There are two aspects of this problem. First, there is a chronic shortage of affordable private rental accommodation in Perth. This has led to a median rent for houses and units in Perth going up by between 17 and 25 per cent respectively in the 12 months to June. Often, as in Linda’s case, rental properties are sold by owners, leaving the occupants nowhere to live. Second, the Carpenter government’s neglect has allowed Homes West’s waiting list to get out of control, leaving those who really need it no chance of obtaining accommodation. What do we define as ‘out of control’? Does the emergency housing waiting period of 18 months sound satisfactory? The normal waiting list is five years. What a sad indictment of the performance of the Gallop and then Carpenter governments, who have idly sat by and watched. The Carpenter government is giving us plenty of spin with no action or substance to their spin to solve these problems. Where have we heard this before? Labor, as they did under Brian Burke, are catering to the top end of the town and ignoring their traditional supporters, with poor or no solutions to grave problems within the community.
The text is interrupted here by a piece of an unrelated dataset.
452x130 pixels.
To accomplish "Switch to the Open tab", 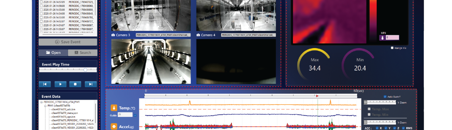I will [x=53, y=53].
I recently had the pleasure of welcoming the member for Farrer, the shadow minister for housing, to my electorate. She witnessed the WA government’s attempted response to the housing crisis. The shadow minister, the local South Perth MLA, John McGrath, and I met with a very angry and frustrated local Rivervale action group to discuss uneven public housing development in Perth. Instead of a pragmatic long-term plan for housing shortages, the response of Eric Ripper, the WA Treasurer, to the crisis has been to concentrate the few new public houses being built in WA in his own state electorate—homes where stock levels in 1999-2000 were roughly 35,000 and today that remains the same. That tells me that the Carpenter government has not addressed the issue. Some of these houses have taken three years to build, and the people of Swan and WA deserve better. There are plenty of empty state-owned blocks sitting vacant in other electorates, with no attempt by this uncaring state government to provide any sort of housing relief. The Homes West people do their best with limited resources and should be congratulated for the efforts they make.
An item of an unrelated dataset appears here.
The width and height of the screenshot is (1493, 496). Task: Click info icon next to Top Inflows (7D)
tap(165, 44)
This state inactivity has sparked great anticipation as to a federal response. This is why I am receiving numerous inquiries through my office, as the hopes for some of these people are now focusing on a federal solution. Unfortunately the Rudd government’s response gives them little hope at present. The Rudd government’s Housing Affordability Fund does little more than reward current state inefficiency by paying state and local government for what they should already be doing. The most innovative part of the fund is the $30 million for electronic development assessments, which—can you believe it, Madam Deputy Speaker?—will not speed up the process but only allow people to monitor the progress. It is a true ‘grocery watch’ style white elephant.

The National Rental Affordability Scheme is designed to deliver 50,000 new affordable rental properties over the next four years on a national basis. We have all received the glossy brochures telling us about this great scheme, but where is the legislation? If the government thinks that 50,000 new homes over four years will solve the total problem, they are dreaming. If they think they can build 50,000 houses in that time, they are dreaming. On a current timeline, that is 240 houses per week built and completed over four years.

How do any of these policies help people like Linda? Another problem is reduced land supply induced by restrictive land policy releases of the state government. It is often called land banking, and the developer mates of the Carpenter government sit on the land until its best financial option is to release it and make a profit. With no help from the government, the onus wrongly falls on local charitable organisations. These, as you can imagine, have been pushed to breaking point.

Recently I heard from a pastor of another large community centre who has many people living in cars and sleeping in parks near his centre. Previously, he could always find them accommodation. He advises them to use all their money for rent and provides them with food. Often when people are living in their cars—and there are many—he sends them up to Kings Park, on the west side, near the Vietnam Vets’ area to cook on the barbeques at about 3 or 4 in the afternoon. He gives them food and blankets to survive. This is not Iraq; this is happening in Australia. These invaluable organisations cannot keep covering up for the Rudd government’s shortfalls. I implore the Rudd government to abandon spin, embrace substance and avert looming disaster in Swan, Western Australia, by presenting a real and achievable housing action plan by the much-vaunted COAG. (Time expired)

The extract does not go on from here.